BACKGROUND: Prophylactic mesh-augmented reinforcement during closure of abdominal wall incisions has been proposed in patients with increased risk for development of incisional hernias (IHs). As part of the BioMesh consensus project, a systematic literature review has been performed to detect those studies where MAR was performed with a non-permanent absorbable mesh (biological or biosynthetic). METHODS: A computerized search was performed within 12 databases (Embase, Medline, Web-of-Science, Scopus, Cochrane, CINAHL, Pubmed publisher, Lilacs, Scielo, ScienceDirect, ProQuest, Google Scholar) with appropriate search terms.
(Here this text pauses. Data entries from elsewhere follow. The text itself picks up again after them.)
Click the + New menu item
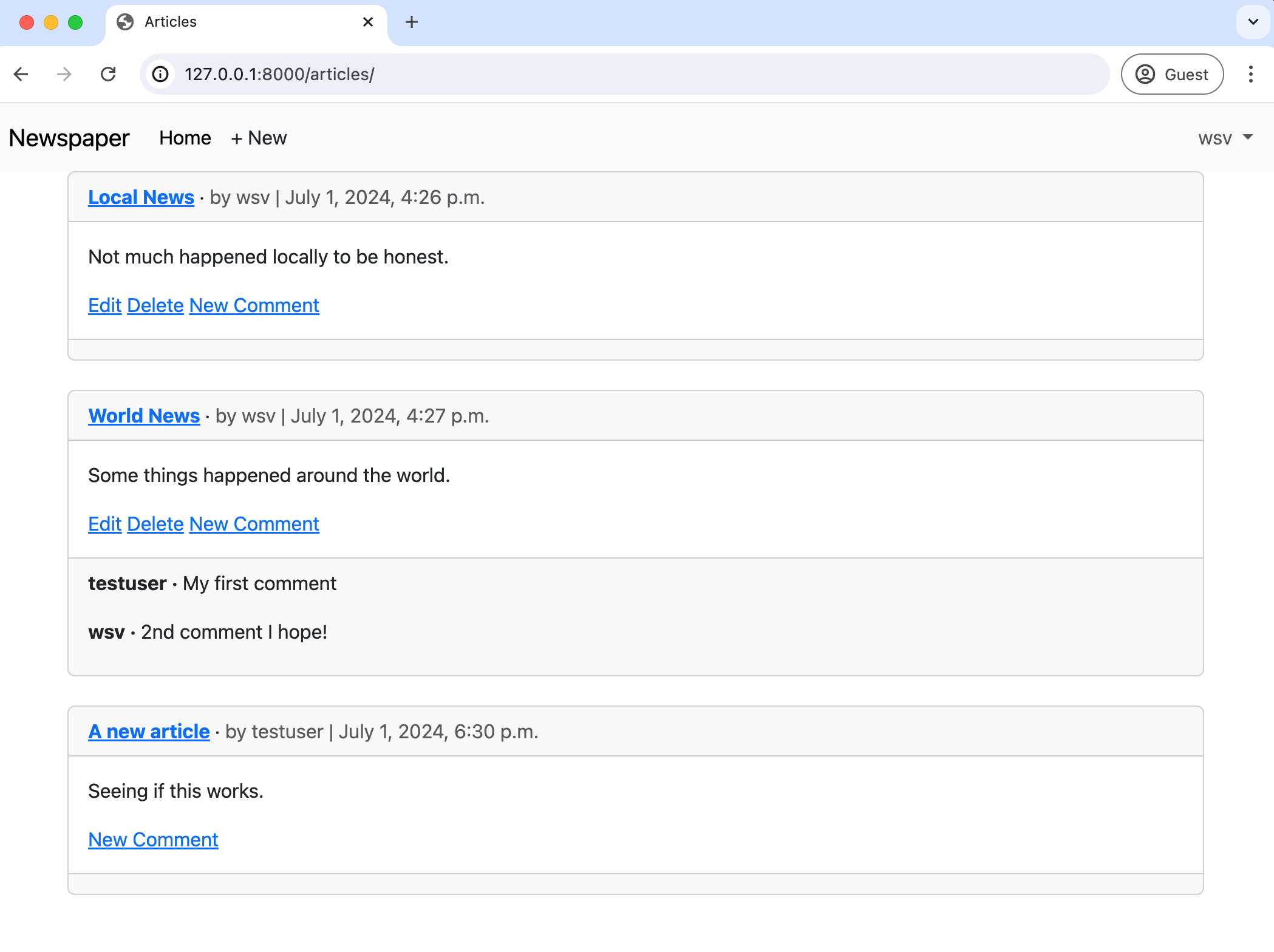1274x952 pixels. click(x=258, y=137)
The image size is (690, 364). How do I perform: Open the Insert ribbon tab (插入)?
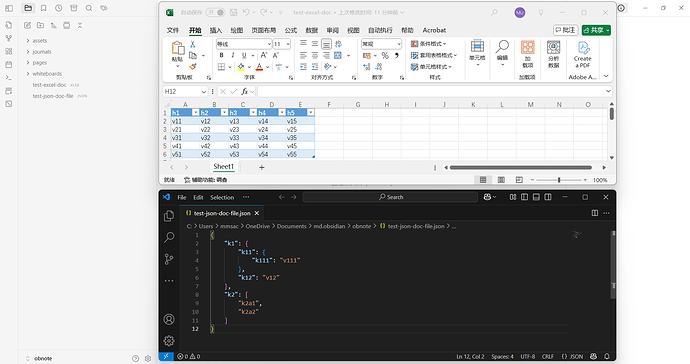pos(216,30)
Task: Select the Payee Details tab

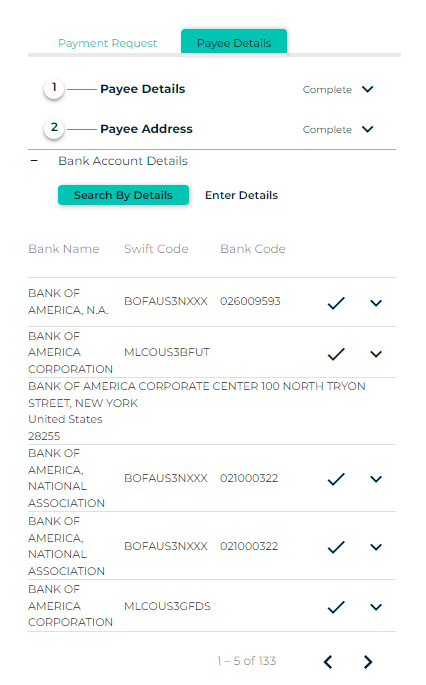Action: [x=234, y=42]
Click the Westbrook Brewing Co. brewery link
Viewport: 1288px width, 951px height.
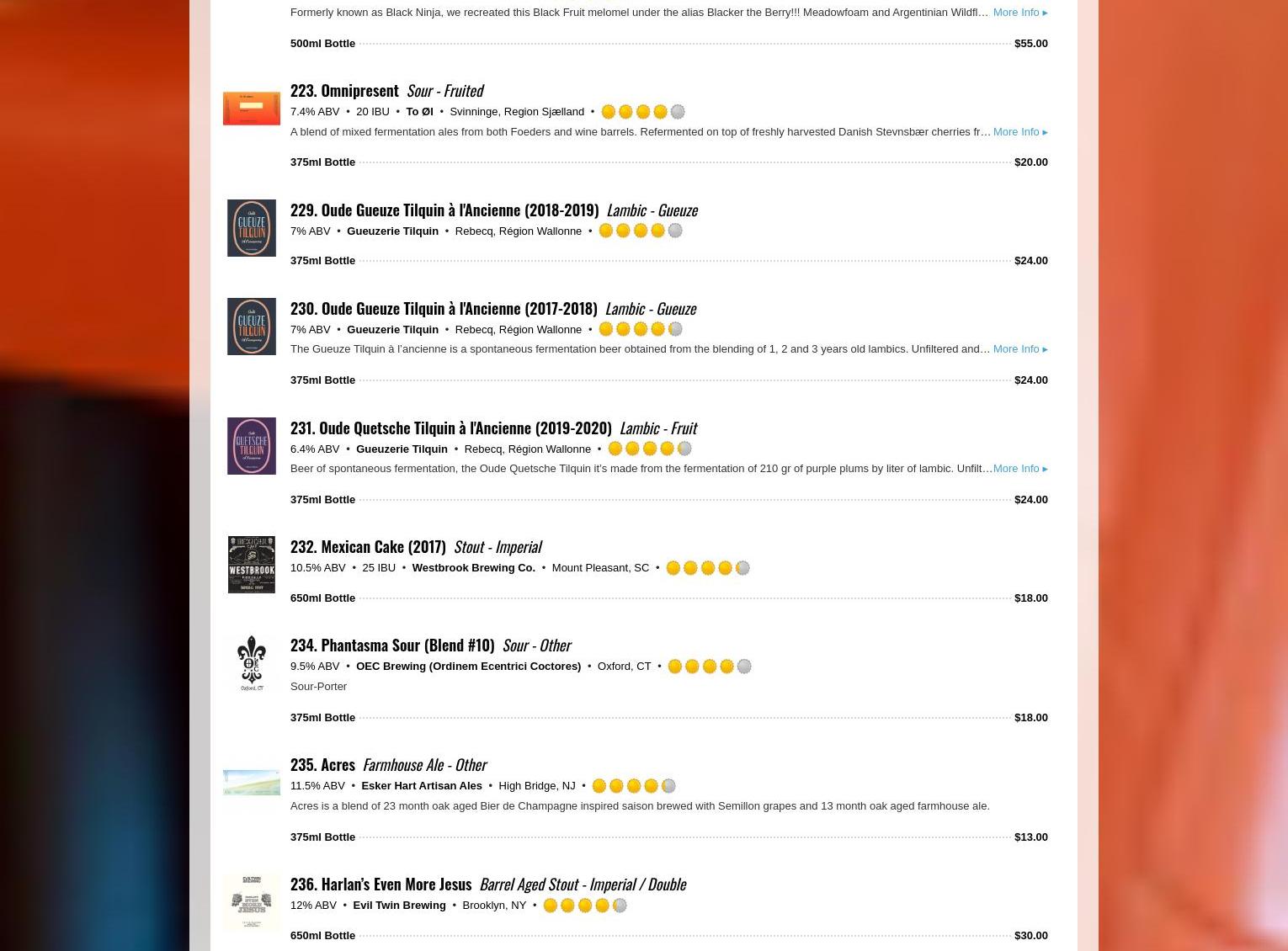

Qualitative evaluation was performed using the MINORS score for cohort studies and the Jadad score for randomized clinical trials (RCTs). RESULTS: For midline laparotomy incisions and stoma reversal wounds, two RCTs, two case-control studies, and two case series were identified. The studies were very heterogeneous in terms of mesh configuration (cross linked versus non-cross linked), mesh position (intraperitoneal versus retro-muscular versus onlay), surgical indication (gastric bypass versus aortic aneurysm), outcome results (effective versus non-effective). After qualitative assessment, we have to conclude that the level of evidence on the efficacy and safety of biological meshes for prevention of IHs is very low. No comparative studies were found comparing biological mesh with synthetic non-absorbable meshes for the prevention of IHs. CONCLUSION: There is no evidence supporting the use of non-permanent absorbable mesh (biological or biosynthetic) for prevention of IHs when closing a laparotomy in high-risk patients or in stoma reversal wounds. There is no evidence that a non-permanent absorbable mesh should be preferred to synthetic non-absorbable mesh, both in clean or clean-contaminated surgery.